It was when she had to dodge her favourite mug, skyrocketing to certain death, that she decided to intervene. Her eyes thinned on the pulverized ceramic, she pulled out her wand in a lightning motion, pointing it towards her partners.

 _“IMMOBILUS!”_ she thundered peremptory and, for a long, incredible minute, an unnatural silence fell among the disrupted cubicles: a cloud of wood splinters, crumbled plasterboard, colliding flying memorandums and burned carpet, her colleagues were reduced to wax statues.

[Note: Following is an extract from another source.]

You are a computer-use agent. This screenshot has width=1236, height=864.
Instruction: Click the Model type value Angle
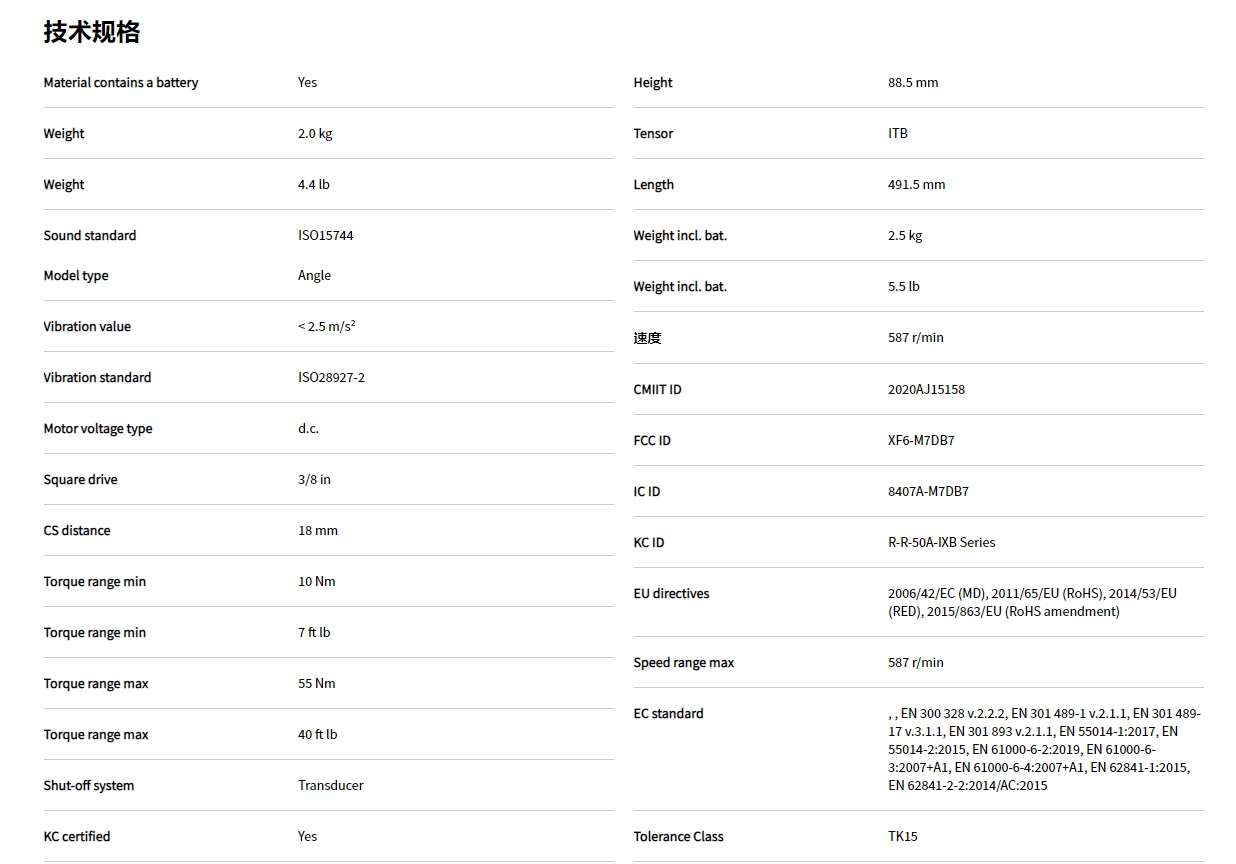pyautogui.click(x=314, y=275)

«I’m not saying you can’t fight, ok?» said the girl, manoeuvring among the debris of the Auror offices. «I know that it’s a miracle this team is still standing, given the history, but _could you not?!_ Then where do I take you now? Hermione will kill you, Kingsley will kill you, the Chief kill you, even Dumbledore would be tempted to finish his dear little ex-students, trust me! _Wingardium Leviosa!»_ Three paralized bodies rose from the oveturned deskes they were sheltering behind, “… like _children_ playing snowballs! Oh, if the other don’t kill you I’ll do it, it might be worth a promotion!” The glaring stares of the boys who could barely move, didn’t touch her in the slightest.

She’d take them to a quiet place, like the clogged toilet on the fourth level, and along the way she’d make sure they hit every door, edge and piece of furniture available. _Then_ she’d come back to fix everything.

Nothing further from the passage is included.